Desta forma, segundo a Requerida, no que respeita à sangria, apesar de se exigir uma análise completa de todos os prismas, recorrendo-se ao conceito vigente no ramo de Direito aplicável, conforme dispõe a LGT, porquanto em alguns casos pode-se satisfazer o primeiro requisito, isto é, o título alcoométrico adquirido pode resultar inteiramente da fermentação. 63.º Torna-se claro da exposição em apreço que apenas pode a sangria ser qualificada como “outras bebidas tranquilas fermentadas”, pois não satisfaz, em caso algum, o segundo requisito, i.e., não é vinho. o entendimento da Requerida em relação à classificação fiscal da sangria, enquanto produto vitivinícola aromatizado, previsto no Regulamento n.º 251/2014, encontra-se vertido na Informação Vinculativa e no Ofício Circulado n.º 35.095/2018, sancionados pelos despachos, respetivamente, de 20/03/2018 e 20/12/2018, do Subdiretor-Geral da Área dos IEC.
Concluindo que, este entendimento esse que tem em consideração, como não poderia deixar de ser, a constelação normativa de DUE e respetivas normas legais de direito interno aplicáveis ao caso em apreço, encontrando plena adesão quer a nível de Direito Interno, conforme o Decreto-Lei n.º 35.846/46, de 2 de setembro, que aprova as Bases do Fomento da Vitivinicultura ou a Portaria n.º 26/2017, de 13 de janeiro, que aplica o Regulamento n.º 1308/2013 que estabelece uma organização comum dos mercados (OCM), quer a nível de DUE e, ainda no quadro do Direito Internacional; Pelo que inexiste qualquer contradição com o DUE e, muito menos, qualquer violação de normas de DUE.

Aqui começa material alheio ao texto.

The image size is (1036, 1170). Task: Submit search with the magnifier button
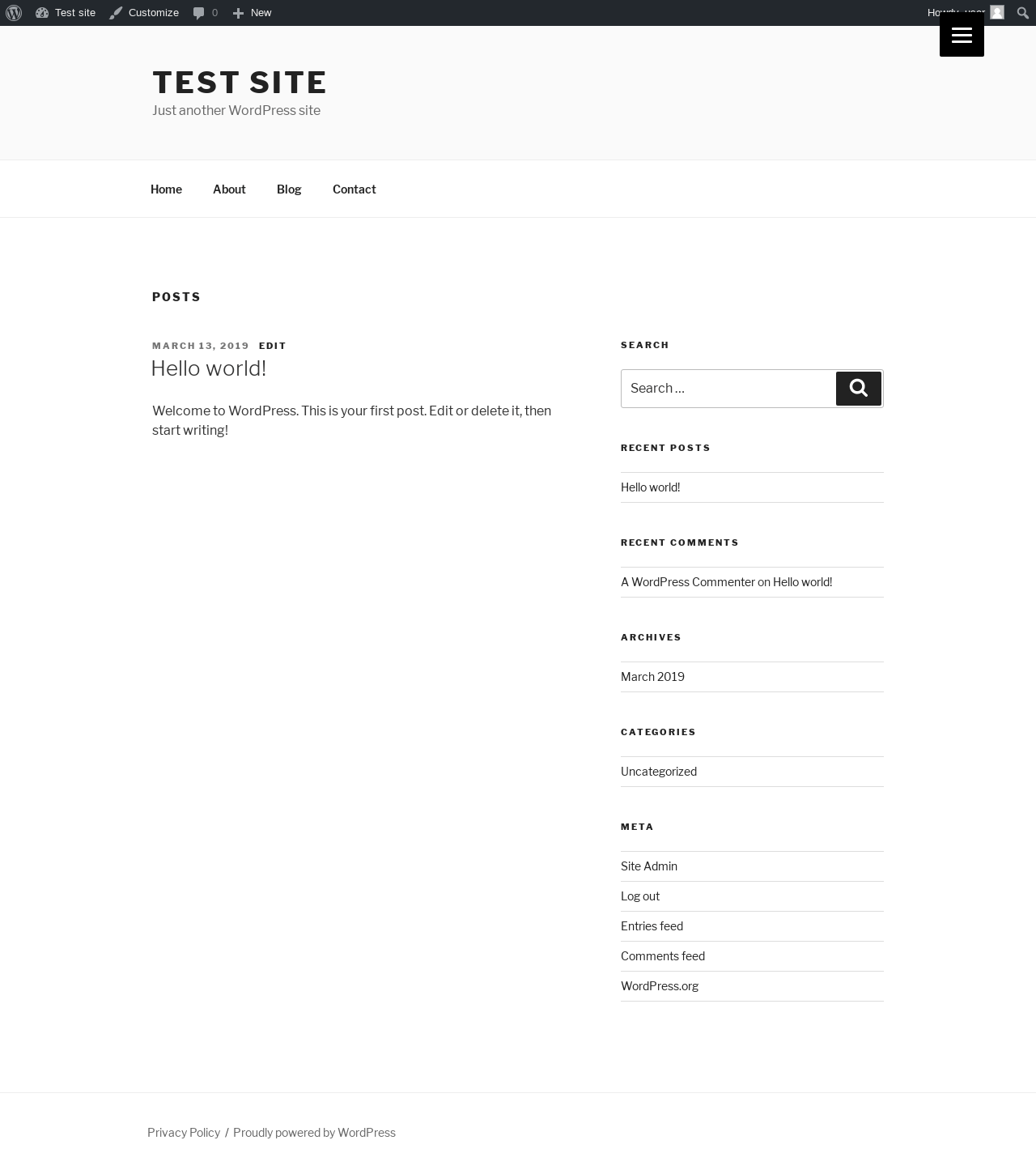(x=859, y=389)
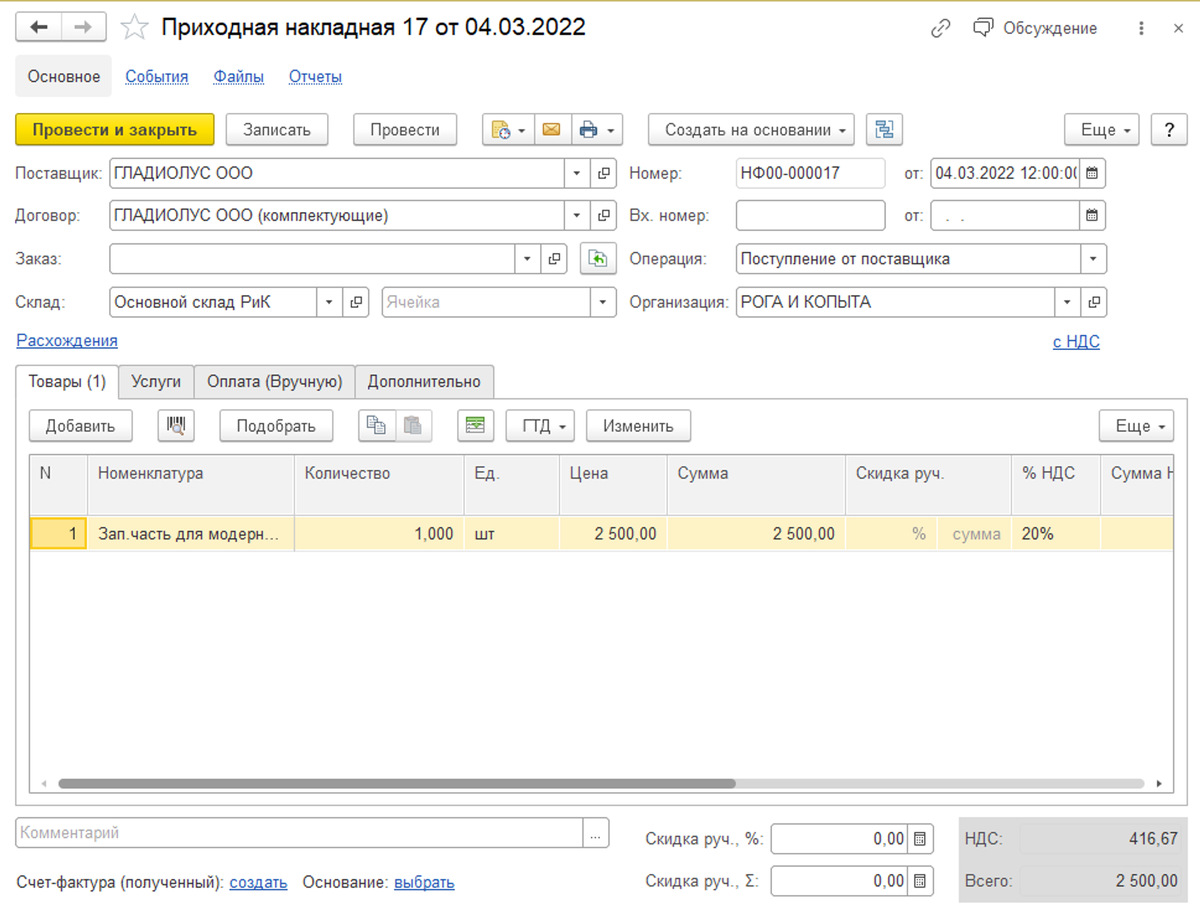The image size is (1200, 905).
Task: Click the green fill-from-order icon
Action: (597, 259)
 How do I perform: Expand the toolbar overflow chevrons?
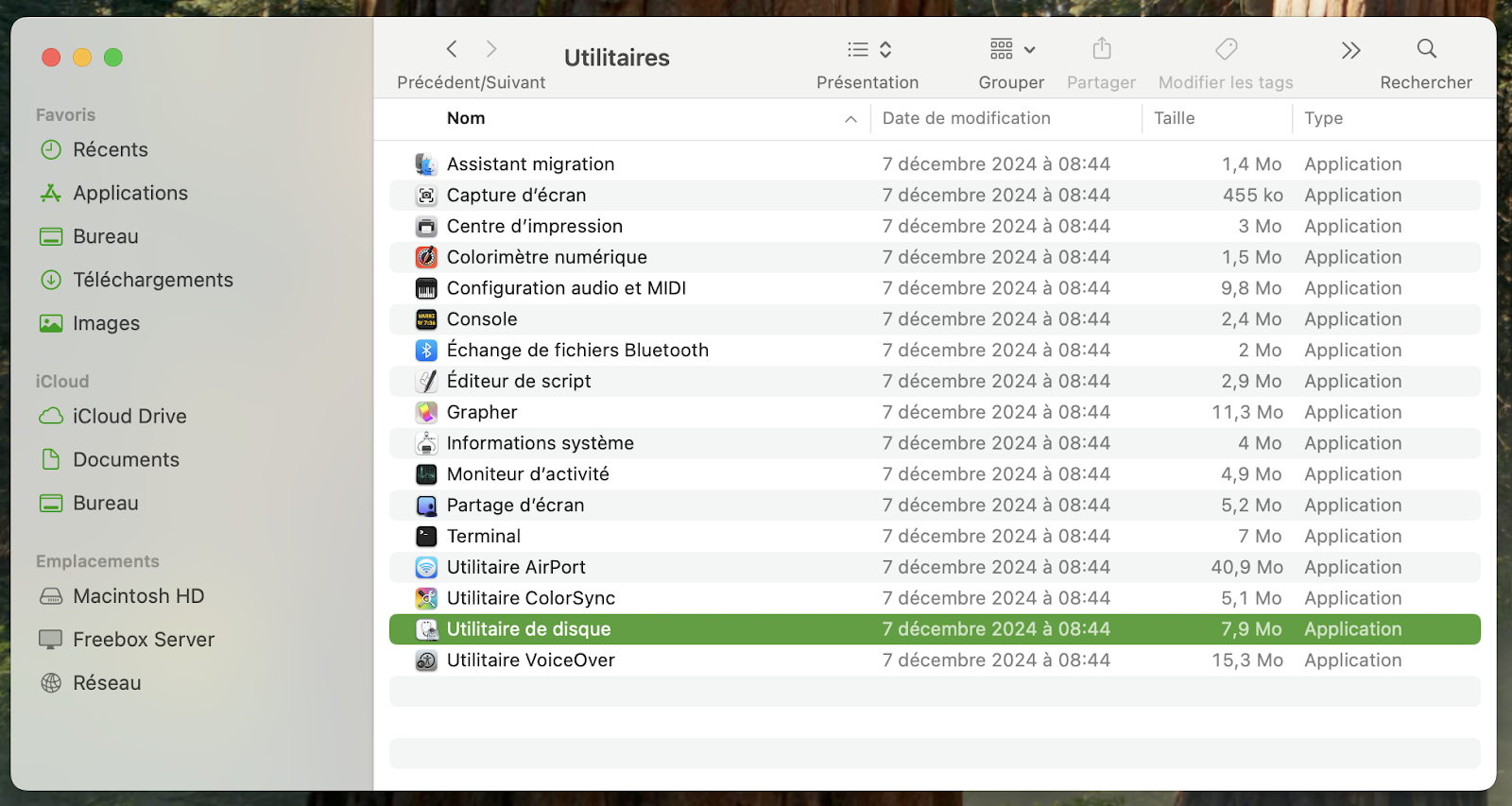(1350, 50)
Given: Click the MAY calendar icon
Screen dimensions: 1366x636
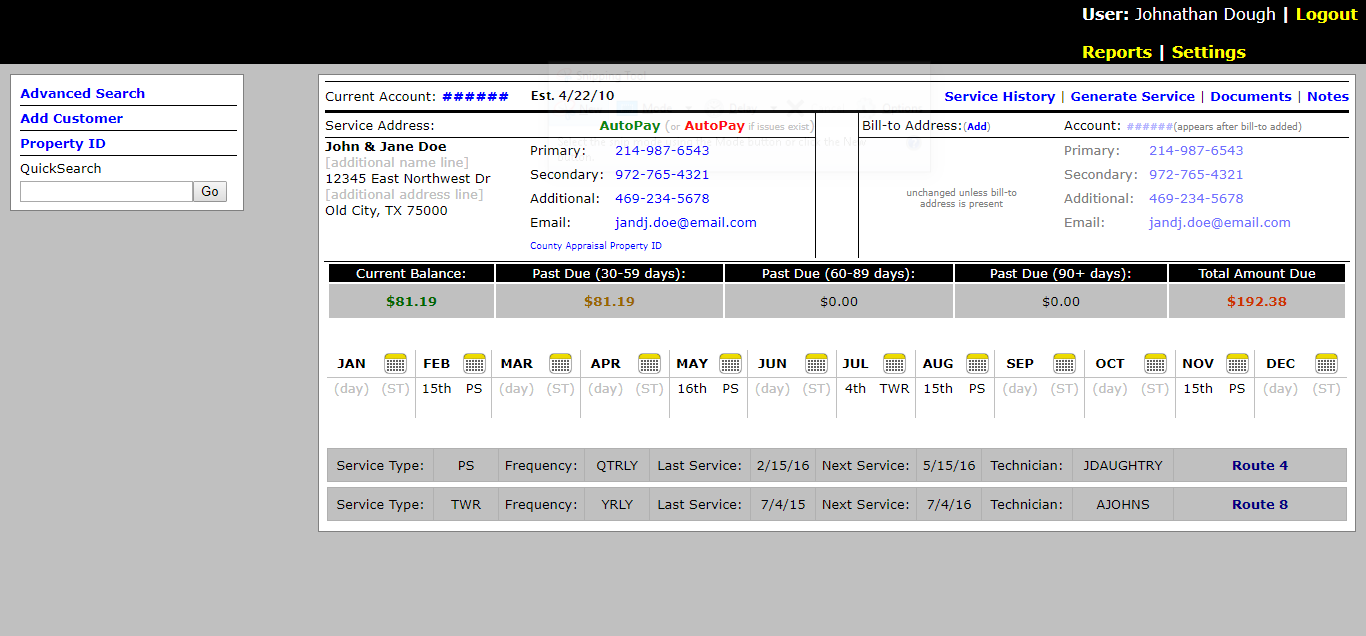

Acrescenta ainda que os artigos 8.º e 12.º da Diretiva n.º 92/83/CEE do Conselho, de 19 de outubro de 1992, relativa à harmonização da estrutura dos IEC sobre o álcool e as bebidas alcoólicas, estabelecem o que se entende, para efeitos da sua aplicação, por “vinho tranquilo” e “vinho espumante”, bem como “outras bebidas fermentadas com exceção do vinho ou da cerveja”. De acordo com o disposto no artigo 12.º da Diretiva n.º 92/83/CEE do Conselho, de 19 de outubro de 1992, entende-se por “Outras bebidas tranquilas fermentadas” “os produtos abrangidos pelos códigos NC 2204 e 2205 mas não mencionados no artigo 8.º, os produtos abrangidos pelo código NC 2206, exceto as outras bebidas espumantes fermentadas definidas no ponto 2 do presente artigo, e qualquer produto abrangido pelo artigo 2.º: - de teor alcoólico adquirido superior a 1,2% vol mas não a 10% vol; - de teor alcoólico adquirido superior a 10% vol mas não a 15% vol, desde que o álcool contido no produto resulte inteiramente de fermentação”.
Entende a Requerida que a Diretiva n.º 92/83/CEE do Conselho, de 19 de outubro de 1992 contempla a possibilidade de bebidas abrangidas pelo código NC 2205, mesmo ou ainda que o álcool contido no produto resulte integralmente de fermentação, possam ser classificadas de “outras bebidas fermentadas” – bastará, para o efeito, que não sejam consideradas ou enquadradas enquanto “vinho”, nos termos do artigo 8.º. Por conseguinte, acrescenta a Requerida, que a Diretiva não fixou uma regra precetiva, concedendo aos Estados-Membros a faculdade de concretização do conceito em causa, nos termos definidos pelo respetivo ordenamento jurídico. No plano europeu, o entendimento da Requerida conforma-se com o referido Regulamento n.º 1308/2013, pelo qual se estabelecem as categorias de produtos vitivinícolas, designadamente, o vinho.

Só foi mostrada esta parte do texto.